Sento gli uccellini cinguettare e l'odore della pasta al forno mi pervade le narici.
Mi sono svegliata da circa tre ore e mi trovo sul balcone a leggere un libro, con una tazza di the in mano.
La testa e la fronte mi fanno ancora male per i colpi ricevuti ieri e ho ancora qualche livido, ma per il resto riesco a camminare e a muovermi senza che urli per il dolore.
Ieri sera, mentre ero sul divano, sentivo i miei muscoli andare in pezzi per le contusioni.
Quando stamattina mi sono alzata i miei genitori, vedendomi, si sono spaventati.
Mia madre si è messa subito a piangere, mentre mio padre mi chiedeva urlando cosa fosse successo.
Gli spiegai l'accaduto rimanendo impassibile.
Mio padre si infuriò e chiamò la scuola denunciando Rocco e il suo gruppetto, dicendo che mi avevano picchiata e sbattuto la testa contro il muro con molta violenza.
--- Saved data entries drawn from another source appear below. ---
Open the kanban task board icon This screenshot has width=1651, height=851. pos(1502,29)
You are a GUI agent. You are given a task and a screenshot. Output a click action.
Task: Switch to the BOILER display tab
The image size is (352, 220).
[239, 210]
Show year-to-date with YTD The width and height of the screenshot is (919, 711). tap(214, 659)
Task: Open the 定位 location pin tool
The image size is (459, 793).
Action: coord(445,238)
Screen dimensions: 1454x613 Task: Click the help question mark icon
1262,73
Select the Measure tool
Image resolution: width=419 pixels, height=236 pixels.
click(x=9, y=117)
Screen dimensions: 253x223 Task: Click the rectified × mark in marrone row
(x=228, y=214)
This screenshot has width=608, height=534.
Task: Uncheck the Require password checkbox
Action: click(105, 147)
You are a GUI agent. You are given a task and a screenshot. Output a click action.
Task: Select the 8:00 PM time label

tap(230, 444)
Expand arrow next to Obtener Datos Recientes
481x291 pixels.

È rimasto al telefono per tutta la mattina urlando come un forsennato mentre mia madre piangeva, abbracciandomi.
So che non faranno nulla per rimediare.
Non li sospenderanno né altro.
Solo una lavata di capo e nient'altro.
Durante tutto questo io ero ferma in mezzo alla cucina, senza curarmi delle loro reazioni esagerate e dopo un po' sono uscita in balcone.
Non sopportavo più le loro urla.

Mia madre mi chiama per il pranzo, così distolgo lo sguardo dal libro che stavo leggendo e la seguo verso la cucina.
«Abbiamo chiamato la scuola e stanno provvedendo» dice mio padre indicando il telefono fisso sulla credenza «se l'avessi saputo prima li avrei aggiustati io quei...».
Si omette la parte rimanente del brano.